Schedule
09h00: Welcome
09h15: Keynote: How Do We Move Practical Fault Tolerance Out of the 1990s? (Jay Lofstead, Sandia National Laboratories, USA)
10h30: Coffee Break
11h00: A Failure Prediction-based Adaptive Checkpointing Method with Less Reliance on Temperature Monitoring for HPC Applications (Muhammad Alfian Amrizal, Pei Li, Mulya Agung, Ryusuke Egawa and Hiroyuki Takizawa)
11h35: Challenges in Developing MPI Fault-Tolerant Fortran Applications (Nathan Weeks, Glenn Luecke, Pieter Maris and James Vary)
12h10: Closing
12h15: End
Keynote details
With storage innovations delivering near memory performance and a continued requirement that new leadership platforms achieve a 90% forward progress per hour metric, checkpoint/restart has become the tried and true standard for achieving fault tolerance. While tons of innovative work has demonstrated interesting and different approaches that can reduce the time to save data, none have gained traction in production codes. Since checkpoint data is still used for analysis, is it even possible to move away from this technique to something “better”?
Paper details
A Failure Prediction-based Adaptive Checkpointing Method with Less Reliance on Temperature Monitoring for HPC Applications
Checkpointing with a constant checkpoint interval is optimal assuming an exponential distribution of failures. However, in practice there are many events that correlate with failures, such as CPU temperature. Under these circumstances, adaptive checkpoint intervals are more appropiate, but require extra overhead to monitor the system. In this paper, we propose an adaptive checkpointing method that avoids constant monitoring by using timings of the already occurred failures, called the prior failures, to estimate the mean time to failure (MTTF) of the next failure, called the posterior failure. The simulation results show that the proposed method can reduce the total wasted time compared to the constant checkpointing method with a considerably small temperature monitoring period.

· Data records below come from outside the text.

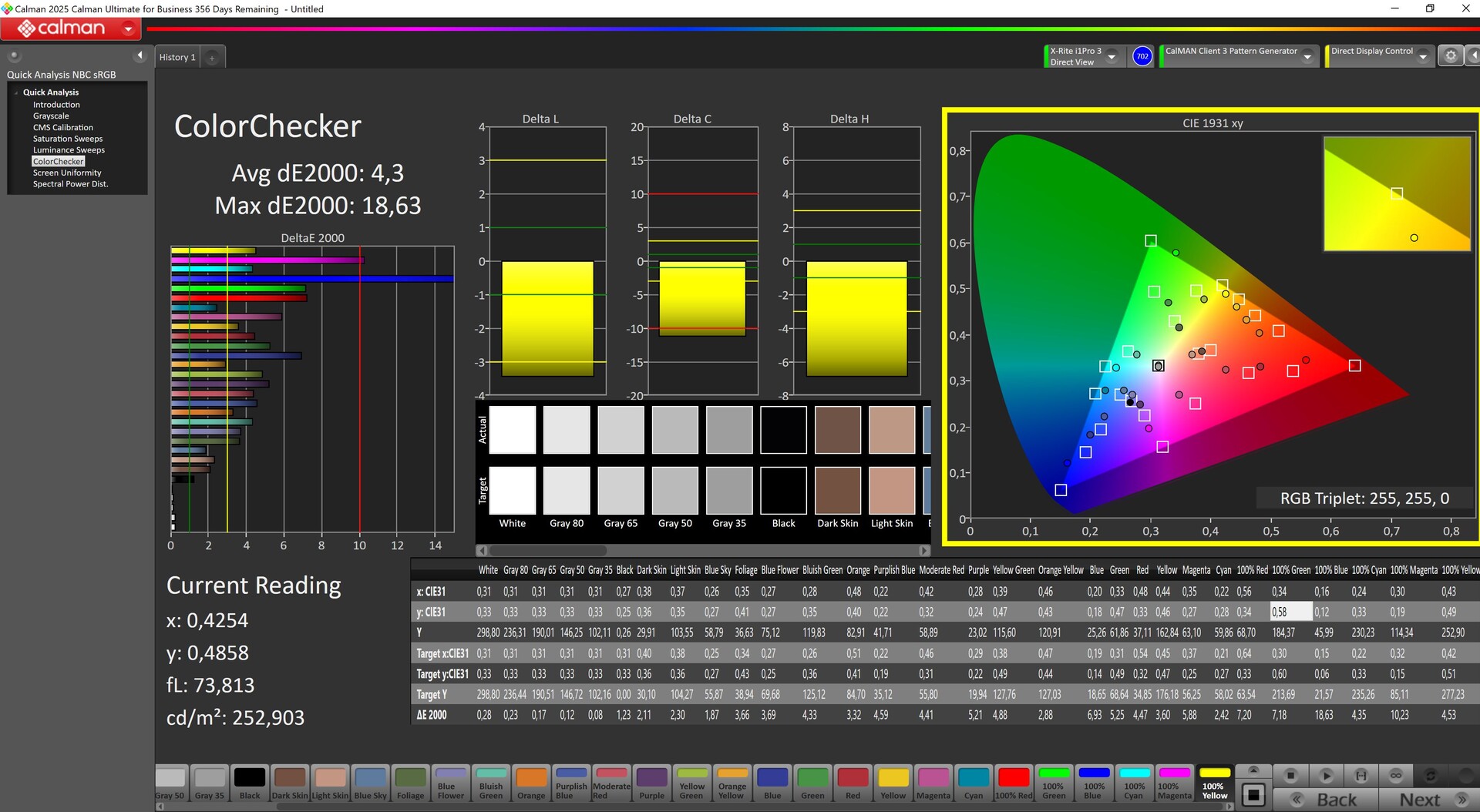Collapse the Quick Analysis tree node
The image size is (1480, 812).
[16, 92]
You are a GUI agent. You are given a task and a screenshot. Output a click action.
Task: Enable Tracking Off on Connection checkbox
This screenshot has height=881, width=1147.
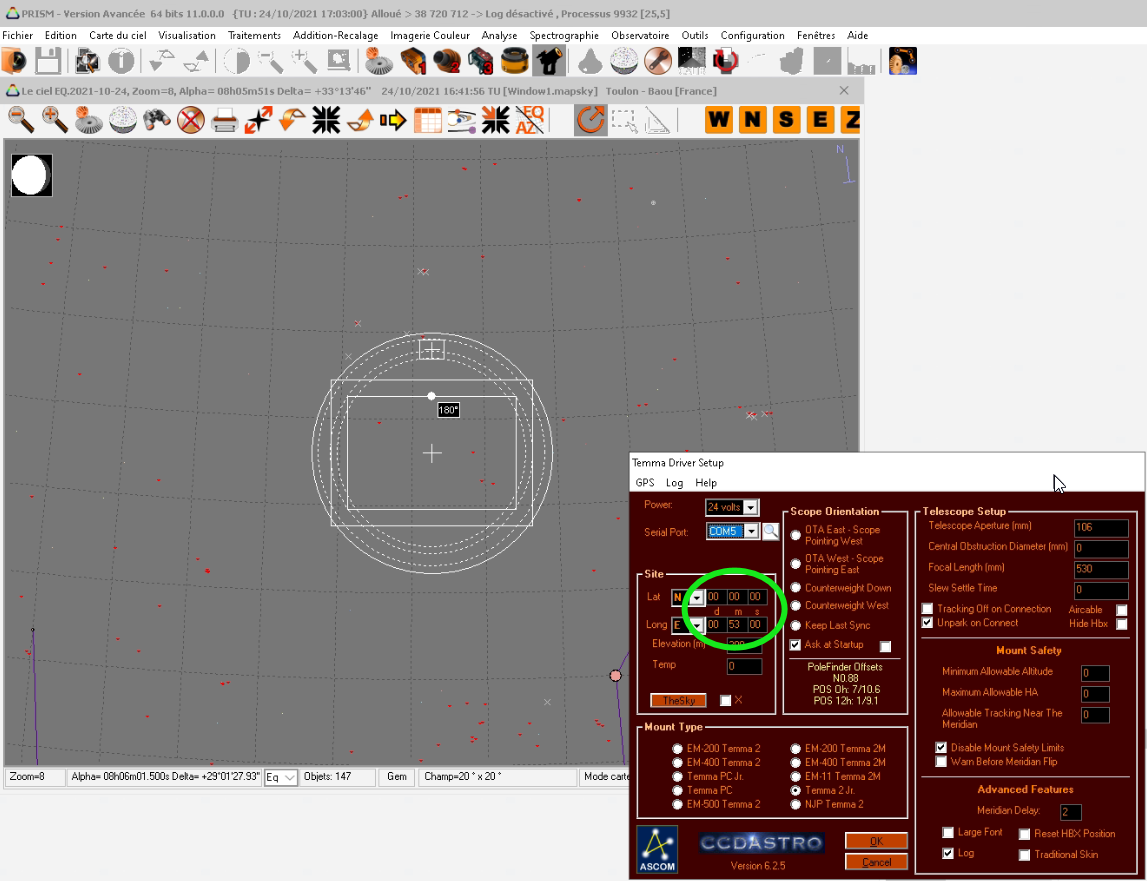click(927, 609)
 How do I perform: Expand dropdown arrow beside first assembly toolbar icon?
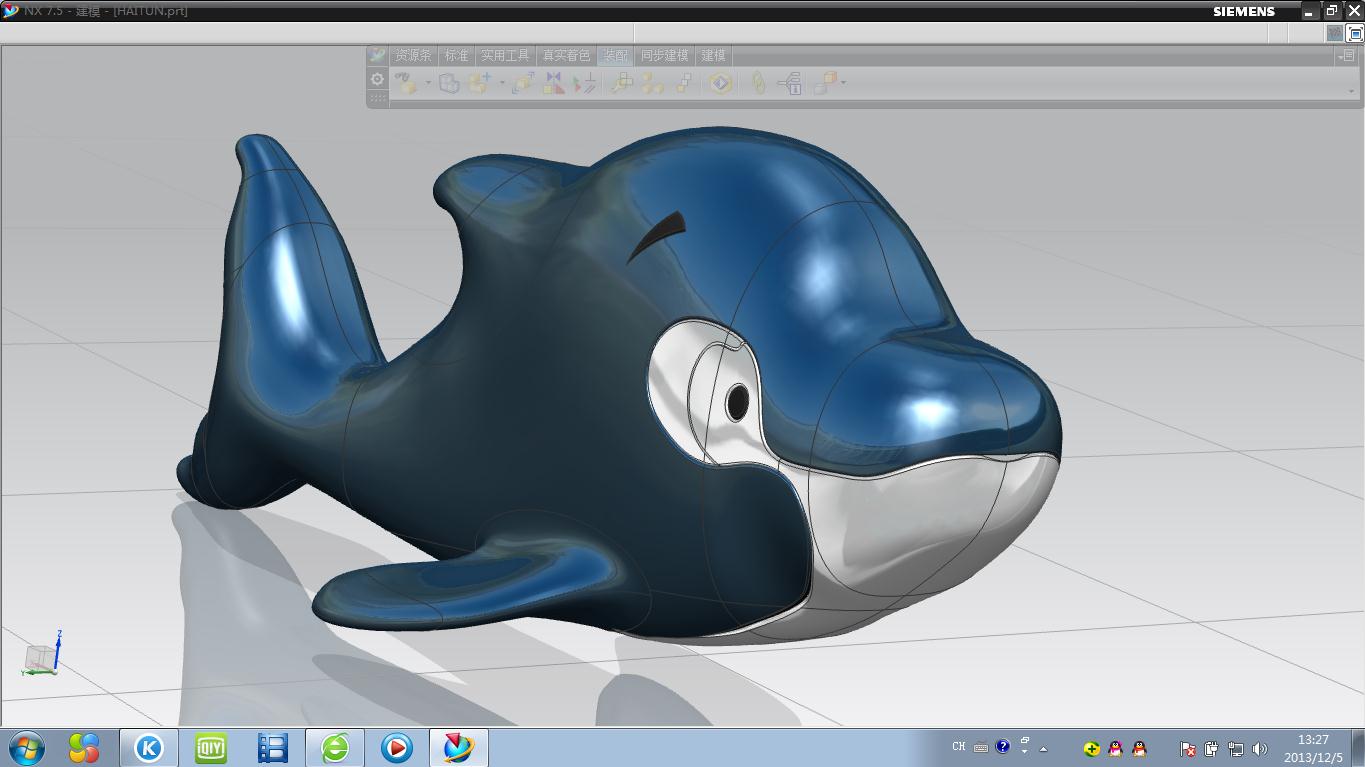click(x=428, y=84)
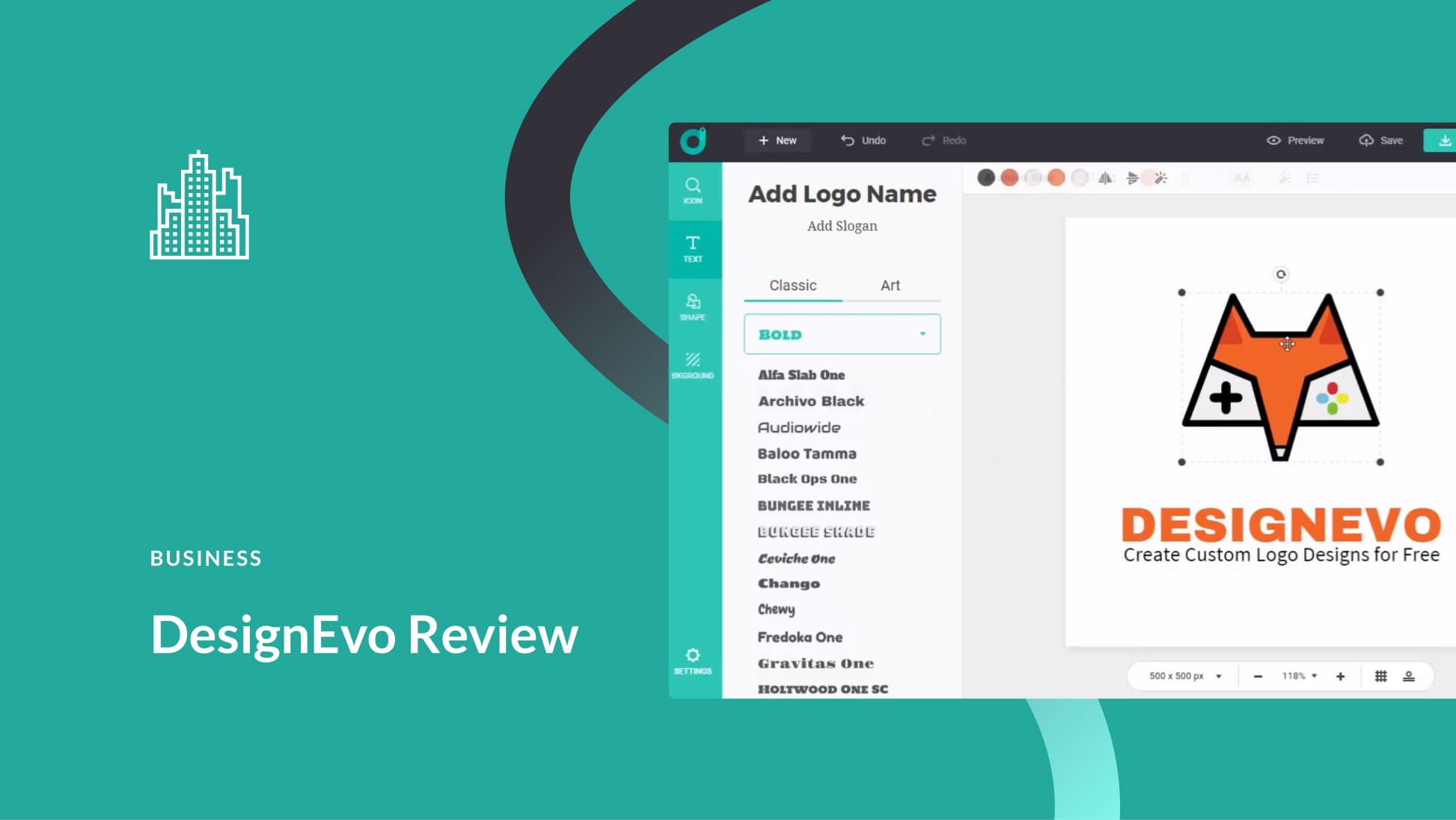Click the Undo button in toolbar
Viewport: 1456px width, 820px height.
862,140
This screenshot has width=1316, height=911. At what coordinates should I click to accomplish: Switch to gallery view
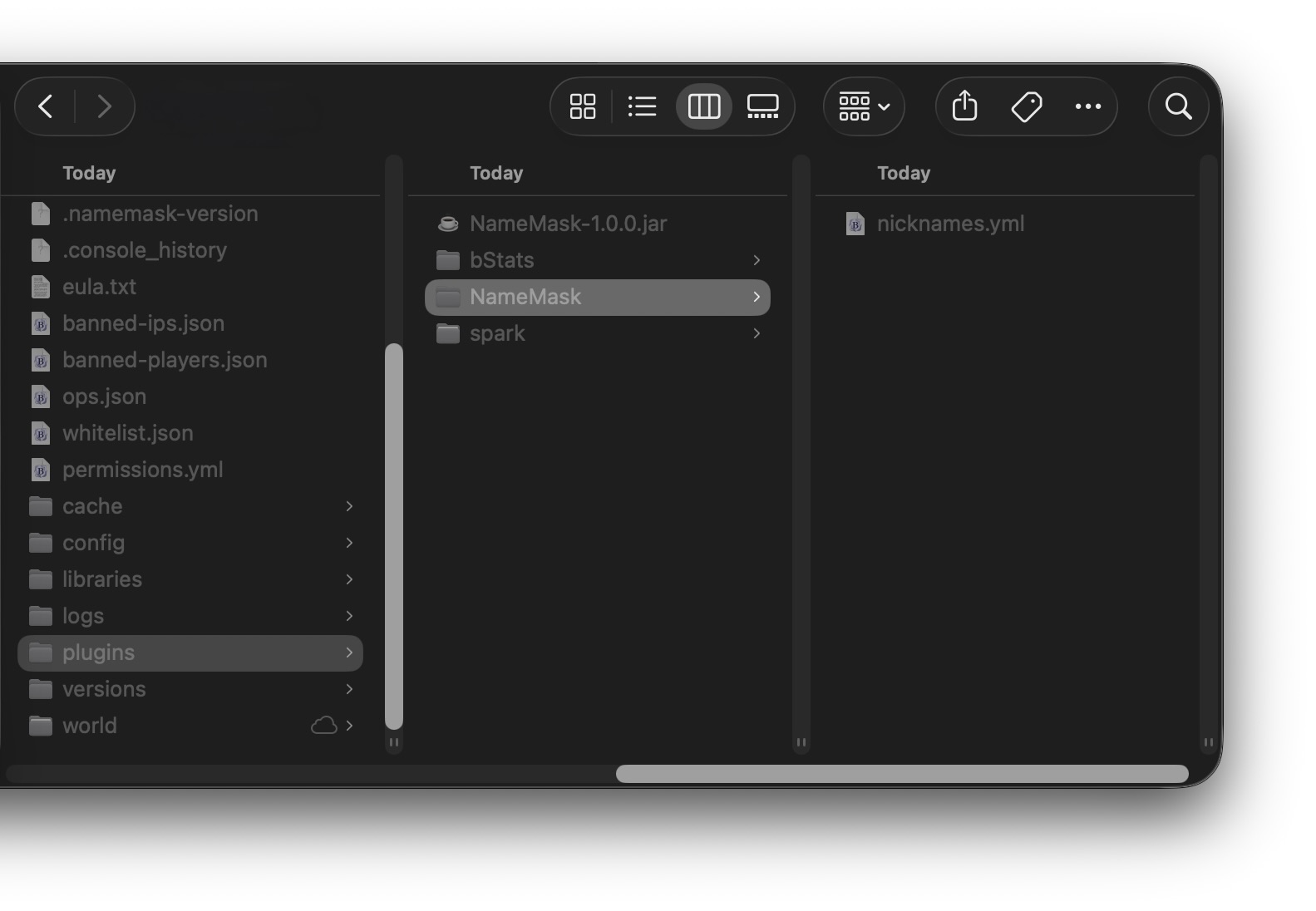pos(762,106)
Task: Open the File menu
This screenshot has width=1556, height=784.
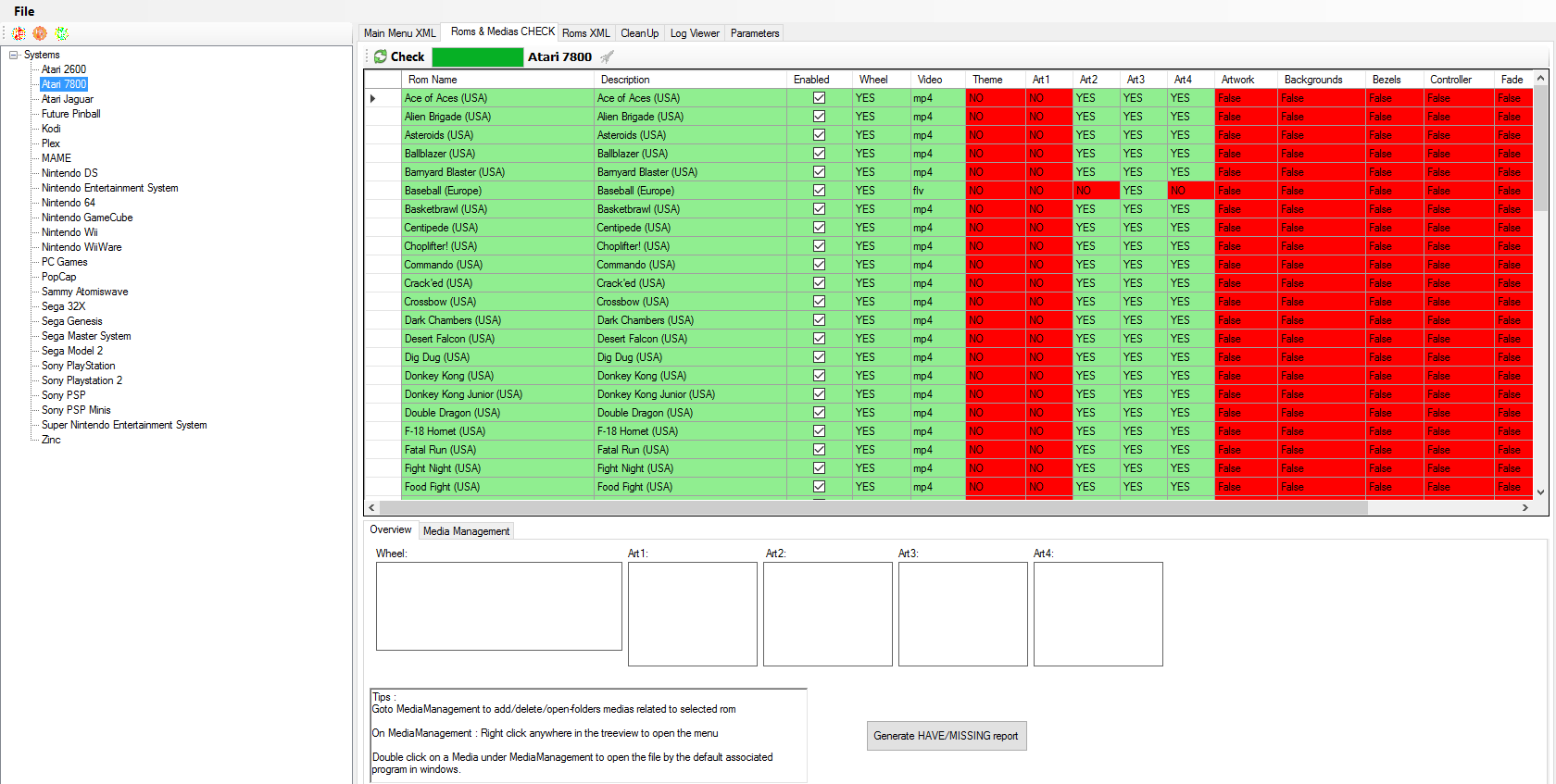Action: [x=24, y=11]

Challenges in Developing MPI Fault-Tolerant Fortran Applications
Powerful high performance computing systems of the future are expected to have higher failure rates than current systems. The MPI 3.1 standard does not address the issue of MPI process failures. Checkpoint/restart is commonly used to add fault tolerance to MPI applications, however this can have a high overhead. Several MPI fault tolerance libraries, such as ULFM, are being developed to enable MPI programs to recover from MPI process failures. This can circumvent much of the overhead of an application restart, including rescheduling, launching, initializing, and reading checkpoint data. Each library uses a different approach to recovery from MPI process failures. Unfortunately, some of the proposed recovery models are incompatible with Fortran. This paper intends to help Fortran MPI application developers avoid problems when developing fault-tolerant MPI applications.